Monday, March 20, 2006

Michael Crichton: Daydream about dinosaurs? Pay up!

On Sunday Michael Crichton, author of Jurassic Park, Andromeda Strain, and others wrote an Op-Ed for the New York Times describing the absurdity of our current patent system.

For example, the human genome exists in every one of us, and is therefore our shared heritage and an undoubted fact of nature. Nevertheless 20 percent of the genome is now privately owned. The gene for diabetes is owned, and its owner has something to say about any research you do, and what it will cost you…Do you want to be told by your doctor, "Oh, nobody studies your disease any more because the owner of the gene/enzyme/correlation has made it too expensive to do research?"

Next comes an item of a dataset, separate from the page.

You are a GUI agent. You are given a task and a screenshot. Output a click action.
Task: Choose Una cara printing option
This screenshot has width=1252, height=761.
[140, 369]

If that weren’t crazy enough, Crichton describes how our courts are being used as Idea Police. A case before the Supreme Court, LabCorp v. Metabolite Laboratories, revolves around who owns ideas.

[T]he 13th claim of the patent is more general: it covers a way of determining vitamin deficiency by first testing blood or urine for homocysteine by any means and then correlating elevated levels with a vitamin deficiency.

What the court is deciding is not whether a company can patent a new test, that’s not at issue it’s about whether a company can patent the idea of the results of that test.

But Crichton ends with this chilling thought:

It means nobody can write a dinosaur story because my patent includes 257 items covering all aspects of behavior, like item No. 13, "Dinosaurs attack humans and other dinosaurs."

That’s right. Crichton was convinced by the Hollywood Cartels to patent the ideas in Jurassic Park. Now every child in school that dreams about dinosaurs is facing a patent infringement suit. And if we know anything it’s that the Hollywood Cartels love to sue children.

1 Comments:

At 11:04 PM, Kambei said...

I'm pretty sure that Crichton was being facetious about patenting dinosaur behavior to make a point (one that I happen to agree with).